WOMEN YOUNGER than me have opened up their own Clinical/Counseling practices. like this 25 year old broad i see making a duckface on linkedin. LCSW, LLC, LLP. but who i really want to help are single white men with despair and anxiety, and white neets and such. thing is, these people are not likely to seek help.  alot of people only go to counseling because they are FORCED by court or probation. i guarantee some of those men are white!

but yeah honestly i did some GREAT, STRONG work, and TOUGHED IT OUT in some real TOUGH MAN shit, when i thought I would BREAK under the pressure. but NO, I STAYED THE COURSE. Weathered the storm.

So i have PROVED I can handle tough situations and tough customers. however, add a shitty situation with a woman and THAT is my breaking point.

i mean it WAS a realy unique situation i dont EVER see happening again. both the fact that she did not respond AT ALL, PLUS the fact that we worked in the same office.

it wasnt the CUSTOMERS that pushed me over the edge, it was HER, or really, my inability to DEAL with her.

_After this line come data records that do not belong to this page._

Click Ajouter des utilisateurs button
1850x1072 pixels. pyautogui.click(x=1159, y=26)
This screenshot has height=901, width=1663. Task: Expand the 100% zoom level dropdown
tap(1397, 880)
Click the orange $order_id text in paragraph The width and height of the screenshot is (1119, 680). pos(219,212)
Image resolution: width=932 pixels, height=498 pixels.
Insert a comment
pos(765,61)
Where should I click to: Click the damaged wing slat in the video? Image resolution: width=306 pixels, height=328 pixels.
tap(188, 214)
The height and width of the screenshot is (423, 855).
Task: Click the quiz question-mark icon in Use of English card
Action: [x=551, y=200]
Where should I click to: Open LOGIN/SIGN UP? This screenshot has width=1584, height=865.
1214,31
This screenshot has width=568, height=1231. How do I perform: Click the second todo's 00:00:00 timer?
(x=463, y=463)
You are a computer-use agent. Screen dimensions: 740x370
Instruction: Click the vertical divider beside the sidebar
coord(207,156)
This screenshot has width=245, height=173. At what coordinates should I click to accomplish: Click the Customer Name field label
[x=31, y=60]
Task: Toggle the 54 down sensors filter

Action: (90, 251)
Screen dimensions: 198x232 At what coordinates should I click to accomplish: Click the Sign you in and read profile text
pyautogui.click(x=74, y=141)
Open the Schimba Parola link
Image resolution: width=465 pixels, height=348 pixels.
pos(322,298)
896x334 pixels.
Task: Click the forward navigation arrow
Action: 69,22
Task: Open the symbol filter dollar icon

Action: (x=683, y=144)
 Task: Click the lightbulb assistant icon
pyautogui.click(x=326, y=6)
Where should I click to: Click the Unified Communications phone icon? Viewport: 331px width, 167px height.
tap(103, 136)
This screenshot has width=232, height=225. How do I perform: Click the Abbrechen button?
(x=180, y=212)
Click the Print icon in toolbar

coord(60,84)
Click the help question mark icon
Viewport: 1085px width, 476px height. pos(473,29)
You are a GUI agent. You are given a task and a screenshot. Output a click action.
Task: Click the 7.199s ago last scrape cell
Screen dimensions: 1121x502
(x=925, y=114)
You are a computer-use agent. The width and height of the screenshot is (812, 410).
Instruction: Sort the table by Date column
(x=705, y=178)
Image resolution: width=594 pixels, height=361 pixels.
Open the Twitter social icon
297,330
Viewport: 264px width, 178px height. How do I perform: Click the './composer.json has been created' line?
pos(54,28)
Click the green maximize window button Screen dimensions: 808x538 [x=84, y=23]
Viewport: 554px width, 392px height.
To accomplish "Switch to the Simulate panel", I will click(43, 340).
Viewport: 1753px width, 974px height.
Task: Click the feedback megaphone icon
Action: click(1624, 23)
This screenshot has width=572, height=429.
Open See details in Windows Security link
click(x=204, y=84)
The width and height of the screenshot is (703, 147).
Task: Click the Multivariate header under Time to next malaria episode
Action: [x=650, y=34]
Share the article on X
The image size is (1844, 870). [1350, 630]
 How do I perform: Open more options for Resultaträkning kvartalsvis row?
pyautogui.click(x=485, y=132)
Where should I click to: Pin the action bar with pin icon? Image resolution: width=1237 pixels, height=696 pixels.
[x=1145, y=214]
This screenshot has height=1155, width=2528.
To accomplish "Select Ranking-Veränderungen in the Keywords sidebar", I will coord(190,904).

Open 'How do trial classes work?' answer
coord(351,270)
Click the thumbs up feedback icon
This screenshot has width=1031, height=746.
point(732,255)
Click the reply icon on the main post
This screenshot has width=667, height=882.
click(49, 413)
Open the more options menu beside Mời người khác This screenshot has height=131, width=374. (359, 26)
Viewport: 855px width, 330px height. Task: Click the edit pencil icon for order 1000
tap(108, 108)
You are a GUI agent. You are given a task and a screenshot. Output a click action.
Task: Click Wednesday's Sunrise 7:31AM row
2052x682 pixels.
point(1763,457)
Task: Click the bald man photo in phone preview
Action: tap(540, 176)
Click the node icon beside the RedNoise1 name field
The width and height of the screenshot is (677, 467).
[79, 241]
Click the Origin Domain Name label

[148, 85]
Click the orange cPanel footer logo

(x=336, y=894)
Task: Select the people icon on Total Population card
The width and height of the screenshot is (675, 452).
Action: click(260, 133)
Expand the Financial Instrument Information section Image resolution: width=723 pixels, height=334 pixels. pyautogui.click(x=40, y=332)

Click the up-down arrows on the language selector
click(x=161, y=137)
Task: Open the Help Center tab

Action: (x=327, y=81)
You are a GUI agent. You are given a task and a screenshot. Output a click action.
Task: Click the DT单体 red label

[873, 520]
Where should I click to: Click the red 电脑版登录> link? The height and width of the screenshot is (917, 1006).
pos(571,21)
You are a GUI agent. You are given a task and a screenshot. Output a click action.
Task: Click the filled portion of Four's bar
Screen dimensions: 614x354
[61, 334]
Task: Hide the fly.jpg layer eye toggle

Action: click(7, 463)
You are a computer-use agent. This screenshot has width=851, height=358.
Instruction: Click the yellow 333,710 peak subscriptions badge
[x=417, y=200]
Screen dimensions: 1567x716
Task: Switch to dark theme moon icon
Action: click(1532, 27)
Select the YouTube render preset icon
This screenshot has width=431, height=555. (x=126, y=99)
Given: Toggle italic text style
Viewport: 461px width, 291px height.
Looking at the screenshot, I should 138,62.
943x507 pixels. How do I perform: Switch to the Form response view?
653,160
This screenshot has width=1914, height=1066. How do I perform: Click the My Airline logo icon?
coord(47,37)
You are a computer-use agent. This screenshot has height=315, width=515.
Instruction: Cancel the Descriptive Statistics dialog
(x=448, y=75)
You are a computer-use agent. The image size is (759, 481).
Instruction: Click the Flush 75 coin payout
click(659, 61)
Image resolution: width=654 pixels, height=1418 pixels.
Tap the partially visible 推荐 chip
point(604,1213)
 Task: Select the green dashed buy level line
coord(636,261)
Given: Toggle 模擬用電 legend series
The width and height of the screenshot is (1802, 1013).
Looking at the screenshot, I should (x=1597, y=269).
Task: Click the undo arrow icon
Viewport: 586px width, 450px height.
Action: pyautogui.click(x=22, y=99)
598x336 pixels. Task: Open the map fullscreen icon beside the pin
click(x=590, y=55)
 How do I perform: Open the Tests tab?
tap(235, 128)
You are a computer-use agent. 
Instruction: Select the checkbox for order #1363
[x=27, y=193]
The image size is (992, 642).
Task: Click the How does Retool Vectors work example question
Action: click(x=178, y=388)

i guess THEORETICALLY i could get another job and fall in luv with another coworker. i just hope i deal with it better! and i think i really cant not deal with it better! i would just send an email or text saying WE NEED TO TALK NAO. I HAVE FEELINGS FOR U.

then she will freak out, say were done, and i will put in a 2 weeks notice hahahahaha.

no i will try to move my shift, or move to where i cannot see her.

if i am running out of Meds, I will go to an Urgent Care to see if they can write me an emergency refill.

again i really dont think the running out of meds was what caused me to go over the edge. it was i just couldnt handle that ridiculous situation.